Foretaste by Wil Triggs
It is no surprise to people who know me that I like to eat. I have gone through periods of bread making and am currently enjoying home baked sourdough bread from my friend Ruth Sadiq who has made a business out of taking weekly orders for her bread. Pickup day is Thursday, and a highlight of every week we order is driving to her house, seeing all the loaves and knowing that one has our name on it.
So, the cover feature of the latest issue of The Atlantic caught my eye “I Found It: The Best Free Restaurant Bread in America.” The author collected 555 recommendations and traveled 13,000 miles over months to find the answer and write the story.
How did the author pull it off? A cover story about bread?
“Naturally, I told my superiors, this investigation would bring me into contact with the entire arc of human history,” explained writer Caity Weaver. That raises the stakes. Weaver also explains how the word “bread” can represent much more than just literal bread. This is true in several languages. Bread can be a connotational synonym for all of life.
The author describes approaching celebrities and the like in case they wanted to participate. Most were not interested, or at least their publicists weren’t interested in asking their clients if they were interested in participating.
Top vote-getters in the chain restaurants included Cheesecake Factory, Olive Garden and Red Lobster. That’s interesting because as I read I remember the breads these restaurants served even though it’s been a few years since I have been to any of them. Weaver also went to small gourmet restaurants in different parts of the country. One bread snob—my description, not hers—said that restaurant chains should not be considered because he never ate at them. And there was a strong opinion among some business-minded restauranteurs that good free bread served before any paid food even hit the plate was a bad idea. Don’t fill up on free bread before you’ve even taken a bite of the food you pay for.
But the free-bread-thing predated restaurants. The article talks about that. It started at home with guests before we had restaurants.
The explanation makes me remember that in Russia—one of the countries where the word “bread” is a metaphor for way more than just bread—there’s a tradition that you are to greet every visitor to your home with bread and salt.
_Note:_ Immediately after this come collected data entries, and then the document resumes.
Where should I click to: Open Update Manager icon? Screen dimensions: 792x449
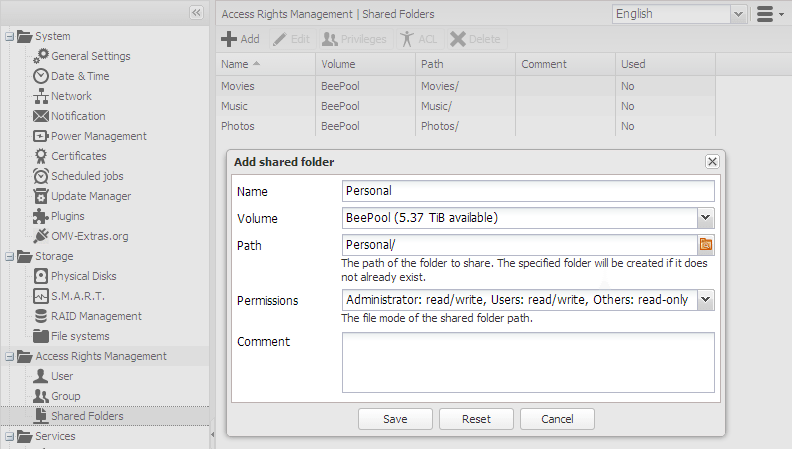[x=41, y=196]
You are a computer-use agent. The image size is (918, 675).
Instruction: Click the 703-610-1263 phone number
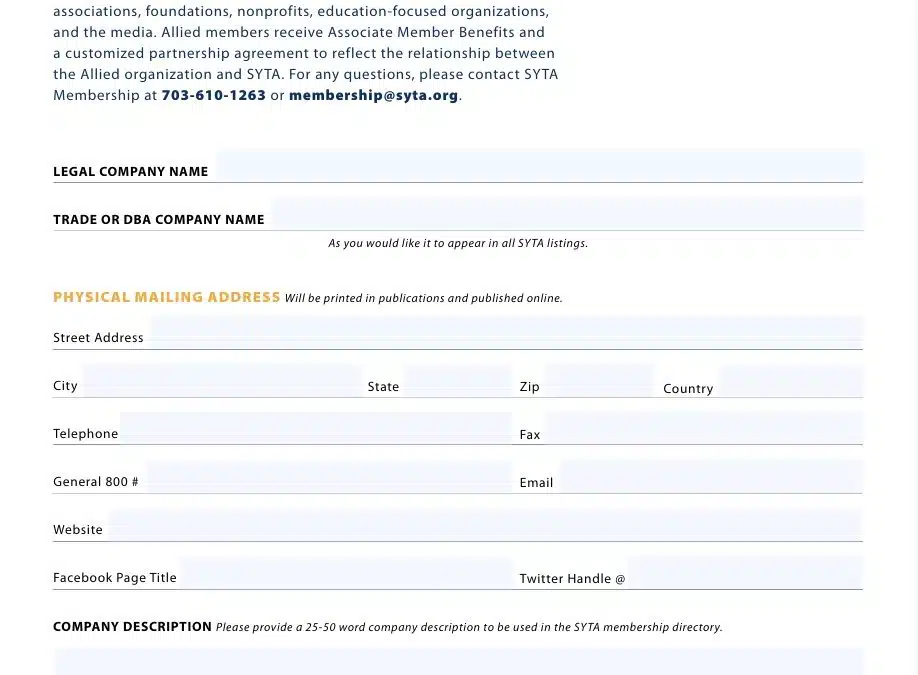[x=213, y=96]
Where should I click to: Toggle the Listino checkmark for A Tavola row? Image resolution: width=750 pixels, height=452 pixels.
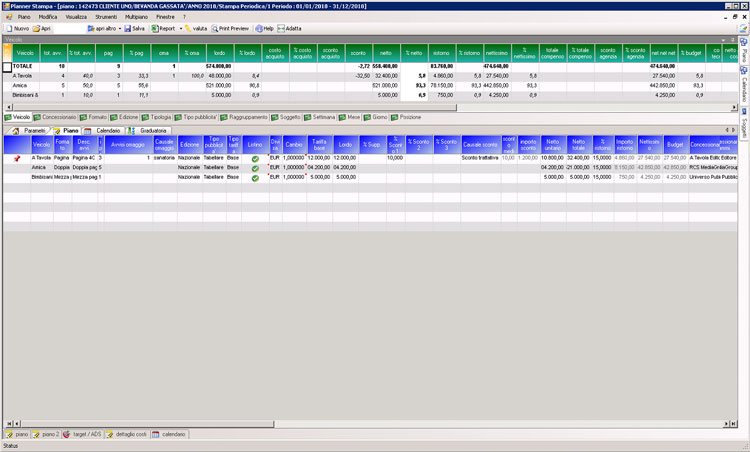pyautogui.click(x=255, y=158)
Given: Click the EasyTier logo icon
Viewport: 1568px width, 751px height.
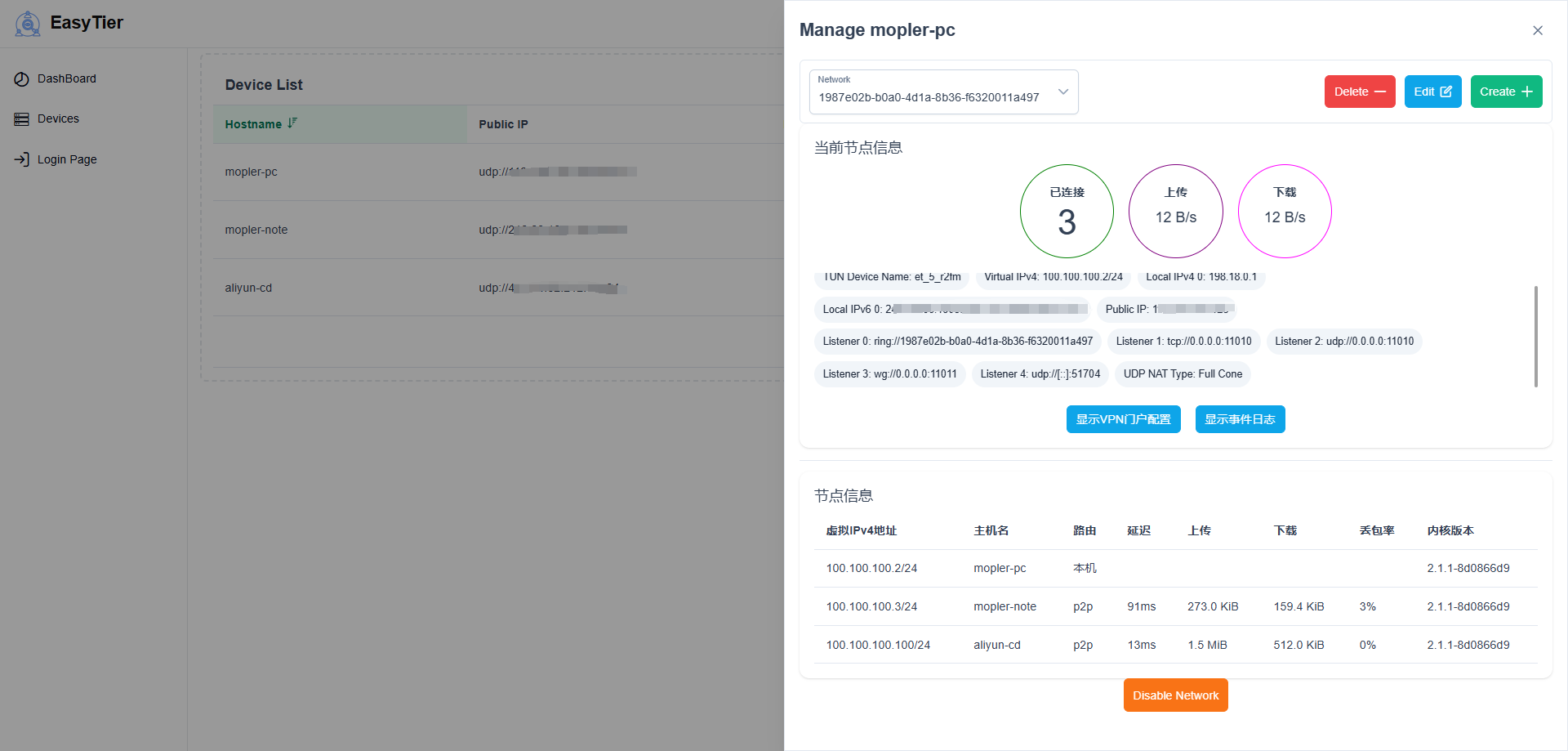Looking at the screenshot, I should (28, 24).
To be hospitable to a visitor, you need to offer them bread. The same was true not so very long ago even here.
Free bread is more elemental than we realize. It’s a longing we don’t know we have. It’s so basic.
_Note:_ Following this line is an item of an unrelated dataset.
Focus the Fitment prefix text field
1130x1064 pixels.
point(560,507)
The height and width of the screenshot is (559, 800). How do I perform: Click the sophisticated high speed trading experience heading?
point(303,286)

We taught the kindergartners about the temptation of Jesus in the wilderness a few weeks ago. As I prepared the lesson, I realized it was almost certain that none of us really knew what hunger even is. Forty days without food—can you even imagine it? The children couldn't, and I was in the same boat. Yet we all recall how hungry we feel just skipping a single meal. Forty whole days! Ugh! Yeah, that’s really bad, hard, sick, whatever.
You’re hungry; turn these stones to bread.
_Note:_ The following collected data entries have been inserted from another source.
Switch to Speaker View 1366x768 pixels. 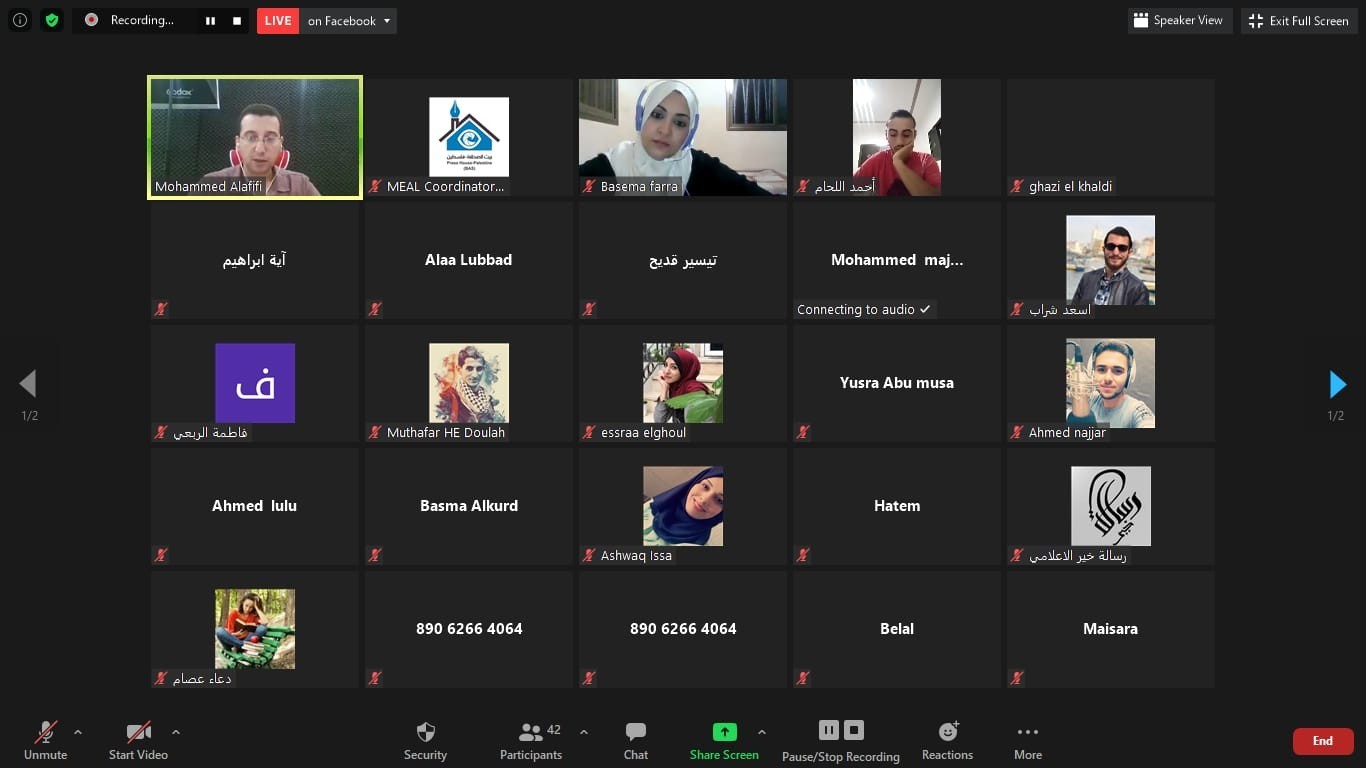[1179, 20]
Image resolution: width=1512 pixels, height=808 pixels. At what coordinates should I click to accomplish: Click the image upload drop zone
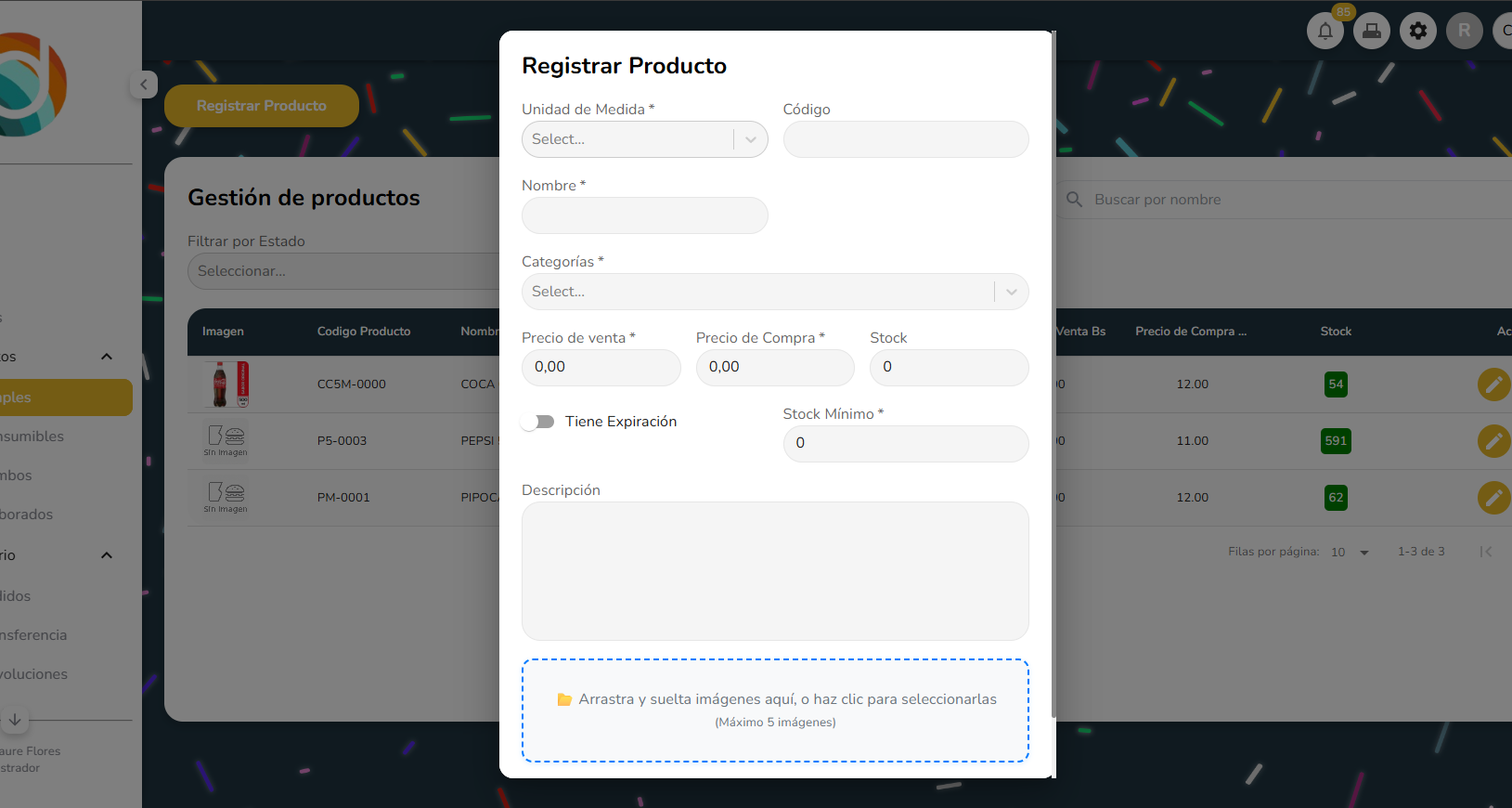pyautogui.click(x=775, y=710)
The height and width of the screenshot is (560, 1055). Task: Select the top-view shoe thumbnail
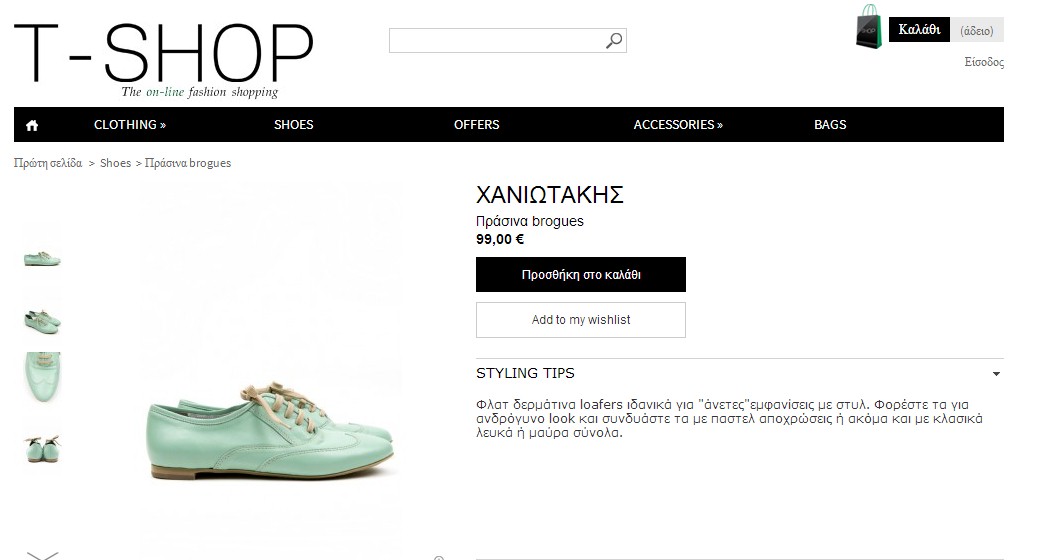[x=42, y=377]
He had to want it really badly, and Jesus didn’t fall for it.
But we fall for it all the time. Our whole lives are forty days in the wilderness without food. The Tempter shows earthly stones and tries to convince us that, though they look like stones, little boulders of earth and mineral, they’re actually breads for the taking. And we’re so hungry for the bread God has created us to eat that we settle for the snake’s imposters.
There is a bread that comes down from heaven. We cannot bake it ourselves. It is free. When we eat this bread, we are free.
As I read about the author roaming the country, talking with different patrons and restaurant owners, I’m struck by the passion different people have about great bread and great cost. The wilderness-wandering bread of promise we cannot have is the one we long for. The glorious truth of it is that the best free bread in all the world is not available in stores. We want to pay for something we can only get for free. The price is more than we could ever afford, and we don’t have the right currency anyway. There is no hope in ourselves or the substitutes of the snake.
Jesus took the bread, broke it and said “This is my body, which is for you…”
The first time his followers ate Jesus' broken bread, they didn't realize what was happening—this was the bread they had every Passover meal they’d ever eaten. But life, death, sword and spirit opened their eyes, and these seeing eyes stayed open until they closed in death. And then opened after death to a new feast, to the vision of the lamb and a new table.
It’s afternoon. Lorraine is making the tea, first warming the blue pot, a gift from Jim and Miriam.
I take the bread knife, cut two slices of Ruth’s bread for us, and put them in the toaster.
Blessed assurance, Jesus is mine;
Oh what a foretaste of glory divine.
I get out Marr’s grape jelly and a jar of blueberry preserves we bought at the farm while staying at friends' lake house. The toaster pops, and I take the slices out.
Heir of salvation, purchase of God,
It’s spring that feels like winter. Snows that are flowers of ornamental fruit trees start to fall, tentative at first and then at a steadier rate with unseasonably cold wind.
Born of his Spirit, washed in his blood.
Lorraine pours tea into two mugs, each with a different bird; with the falling whiteness outside, they’re slightly out-of-season. We’ve had them since Myrna gave them to us at our wedding.
As we sit down, I say, “Tomorrow is Communion.”
“That’s right,” she says.
The dog mills under the table looking for crumbs.
This is our story, our new song of praise every day.